Base.eltype(inner(...)) where {N,M} = NTuple{N,Int}
Base.eltype(outer(...)) where {N} = NTuple{N,Int}
Base.length(inner(...)) where {N,M} = length(Combinations{M}(ntuple(identity, N)))
Base.length(outer(...)) where {N} = prod(i->length(inner(Val(N), Val(i))), 0:N)

nsajko · September 1, 2023, 3:01pm

Without looking at your code in depth yet:

I think it would be simple to create a replacement for Base.Generator that would have the element type as a type parameter, and use it to implement eltype. Maybe I do that later. We could even call Base.return_types when constructing such a generator (presumably the construction itself is not performance-sensitive).
However, IMO Julia’s standard iterator protocol is itself not very good. It’s fine for simple cases, but I don’t think it enables good performance for complicated compositions of iterators. One of the problems is that the iteration protocol features the iterator state, but a user of the iterator type has no way of getting the type of the state (unlike eltype, there’s no iterstatetype). However none of this is necessarily a problem if you’re the author of all iterator types in question.

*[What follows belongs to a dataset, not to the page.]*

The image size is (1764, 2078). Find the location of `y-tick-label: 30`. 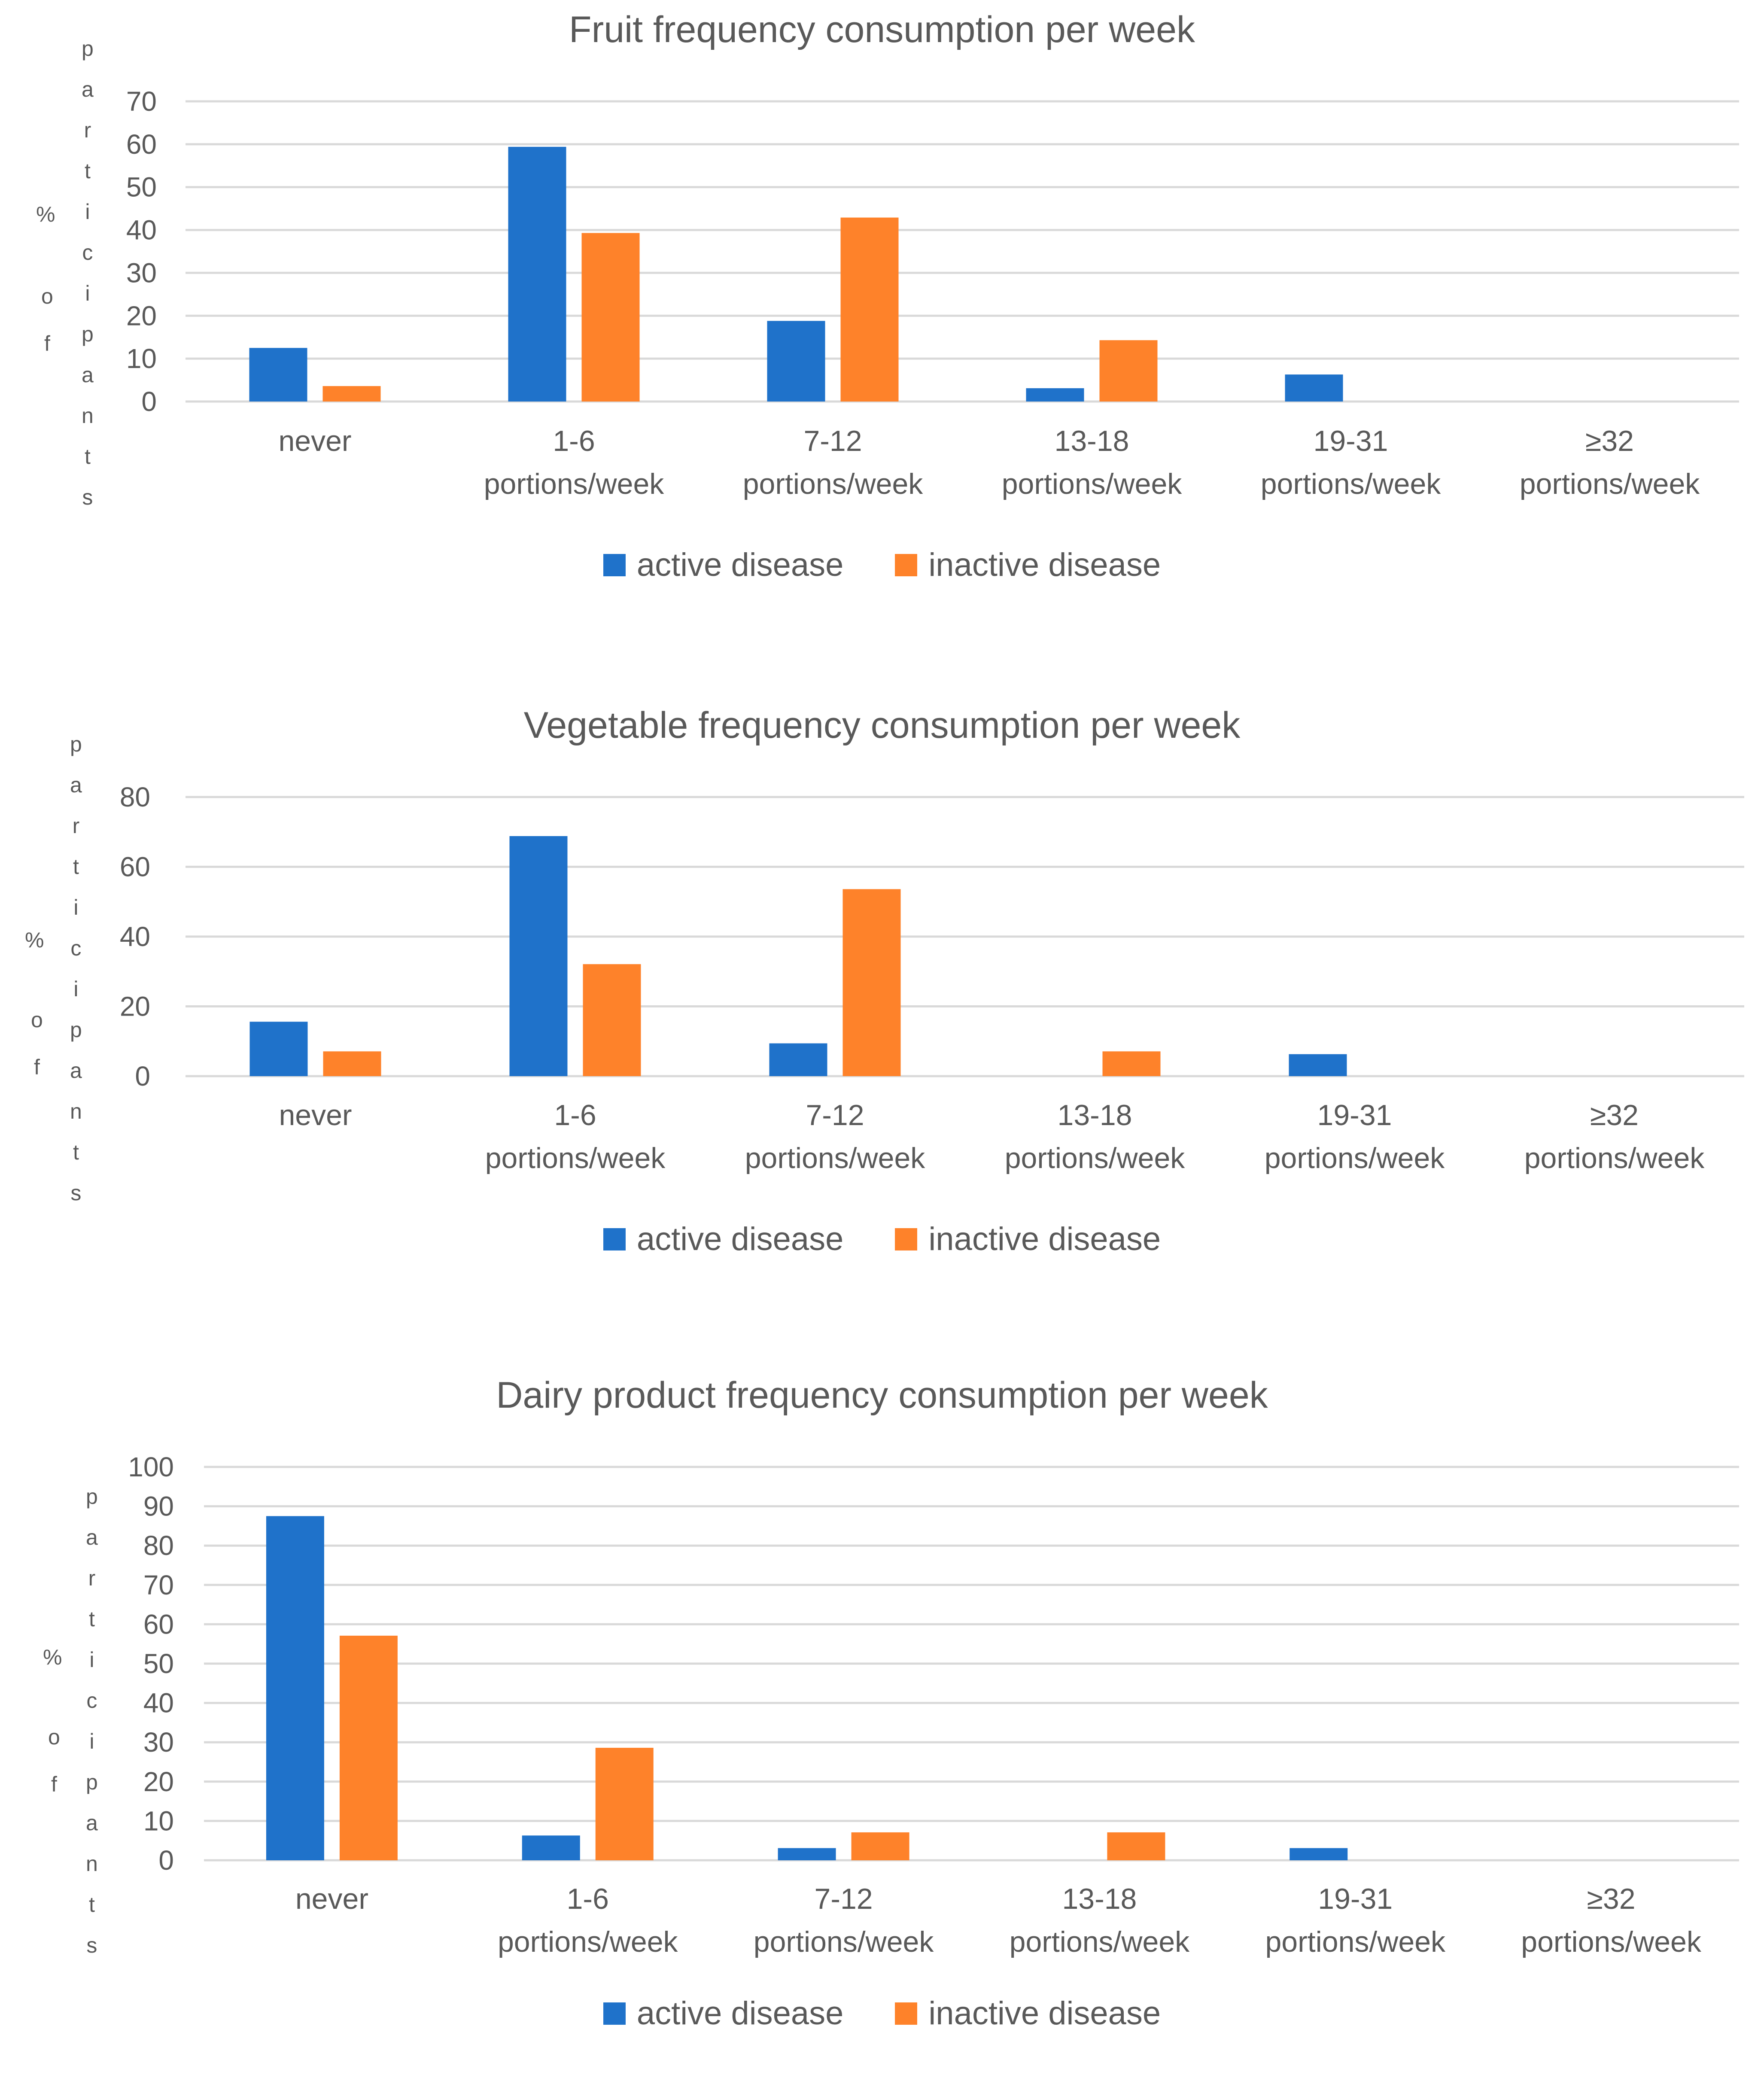

y-tick-label: 30 is located at coordinates (142, 272).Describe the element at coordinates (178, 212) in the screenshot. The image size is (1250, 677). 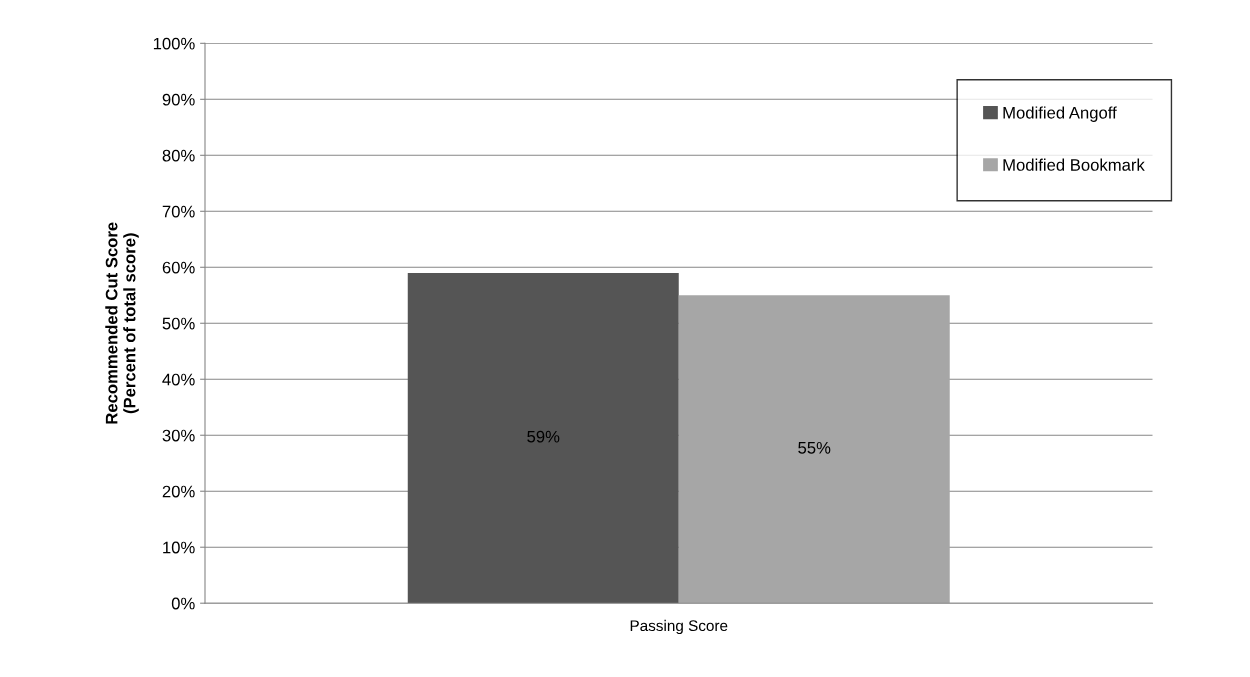
I see `y-tick-label: 70%` at that location.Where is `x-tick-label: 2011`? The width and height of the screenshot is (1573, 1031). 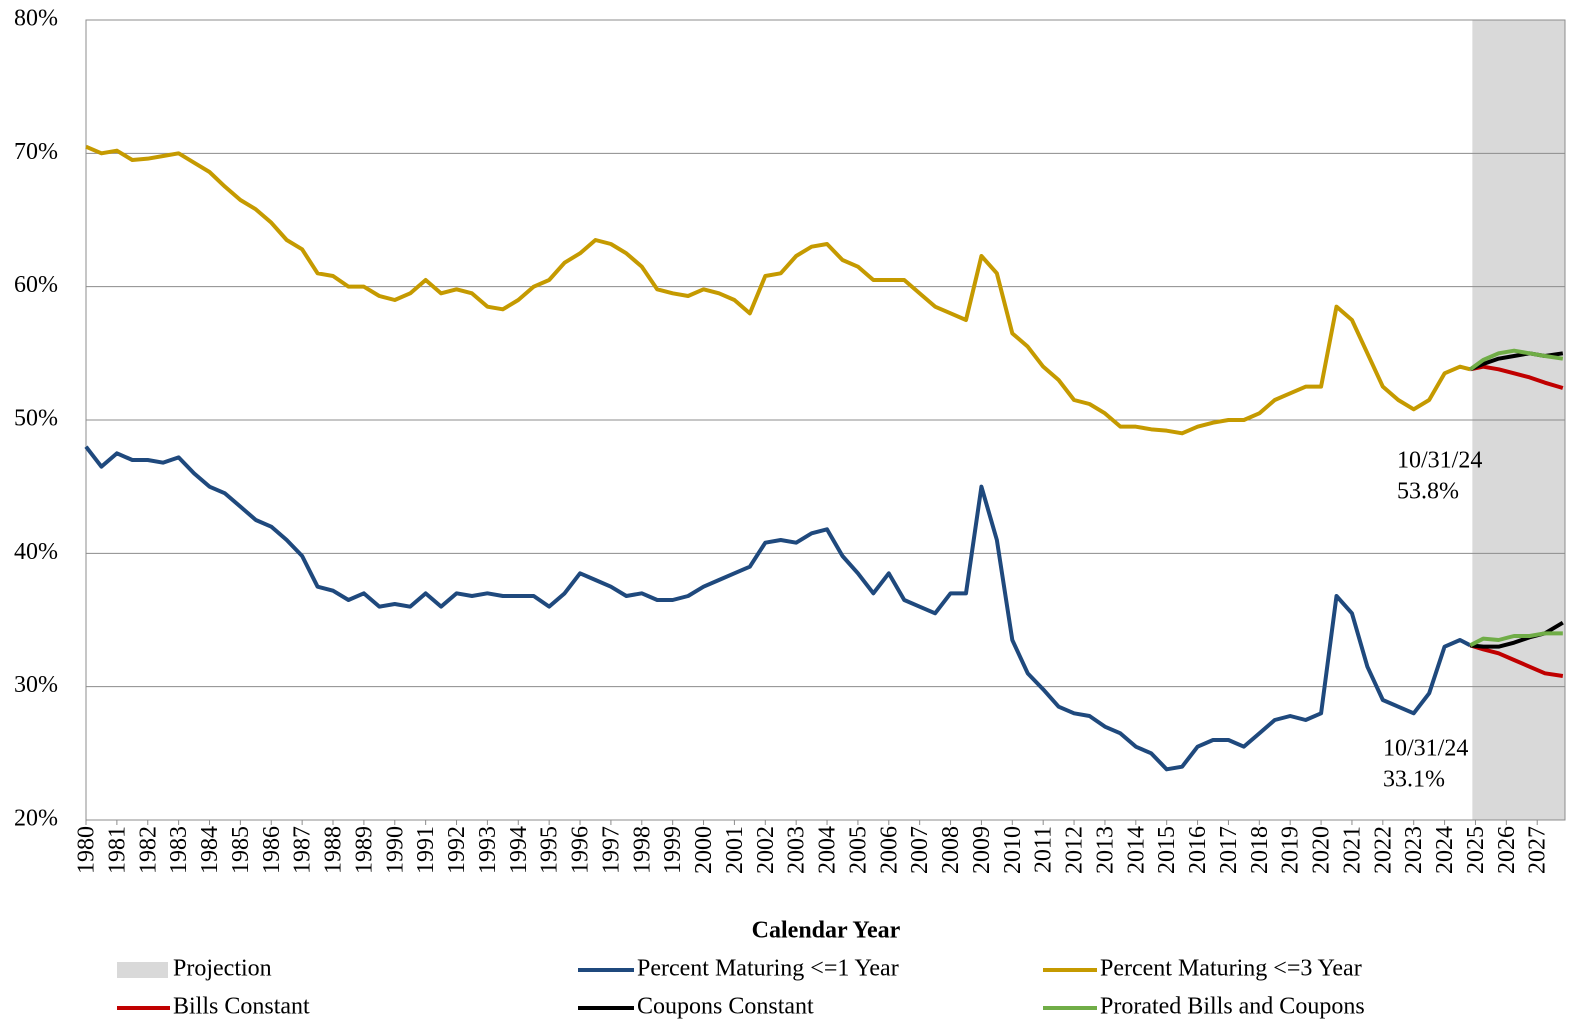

bmit · September 1, 2023, 3:11pm

my concern with calling Base.return_types is that I think it will get called every time inner is called - once per outer iteration. Won’t this create similar performance issues to what I’m seeing now? In other words construction of the inner iterators are performance sensitive which is why I had to write my own Combinations.
You’re absolutely right. I own the Iterators here and could absolutely write my custom type and iterate function. I’m trying to avoid this for two reasons. First, it seems like a lot of effort if all I want to do it create a new iterator by nesting two existing ones. Second, it makes the code really hard to follow. The fact that I’m creating an iterator to essentially do

for i in 1:N
    for j in F{i}()
        for k in G{i}(j)
            # do stuff
        end
    end
end

is quickly lost.

mrufsvold · September 1, 2023, 3:16pm

In ExpandNestedData.jl, I have a lazy implementation of repeat, cycle, and vcat using callable structs to route an index back to a source iterator using some division and modulo arithmetic. I found that nesting dozens of types from Iterators really hurt both type stability and execution time. I never got into the details to figure out why though.

PS if you look at the code, I’m using invoke latest right now which I know sucks. I have a solution in the works but haven’t had time to clean it up.

nsajko · September 2, 2023, 8:47am

Regarding your specific problem, the collection represented by outer(Val(5)) is (I now realize) merely the 2^5 integers from 0 to 2^5 - 1, represented as strings of bits. You could have the iterator state literally be just a single UInt and iterate would just increment the state and extract the bits.

nsajko · September 2, 2023, 9:07am

So this should be a faster implementation of your outer iterator (EDIT: the order is actually not the same, not sure if that matters):

to_bitstring(m::Val, n::Integer) = ntuple(
  let n = n
    i -> (n >>> (i - 1)) % Bool
  end,
  m,
)

to_bitstring(::Val{m}) where {m} =
  (n::Integer) -> to_bitstring(Val(m), n)

# Use a static range (I think the packages `Static` and
# `StaticNumbers` support those) instead of `0:(2^m - 1)` for
# more performance?
int_to_bitstring_iterator(::Val{m}) where {m} =
  Iterators.map(to_bitstring(Val(m)), 0:(2^m - 1))

EDIT: yes, it’s quite a bit faster:

julia> using BenchmarkTools

julia> c(it::F, n::Val) where {F} = collect(it(n))
c (generic function with 1 method)

julia> @btime c(int_to_bitstring_iterator, Val(10));
  2.767 μs (1 allocation: 10.12 KiB)

julia> @btime c(outer, Val(10));
  134.662 μs (4172 allocations: 725.50 KiB)

nsajko · September 2, 2023, 2:02pm

Repo on Gitlab.com, PR to the General registry.

bmit · September 14, 2023, 12:51am

Thank you for the help! I am aware that they are simpler implementations for my MWE, but I’m trying to represent a more complicated problem that cannot be solved so easily.

I’ve been playing with your implementation of Generator in LazyMapWithElType a bit, trying to get it to work for my example above. I haven’t been able to figure out how to use it to nest two Generators either with Iterators.flatten or otherwise. Is there a specific way you were imaging this getting used to solve that issue?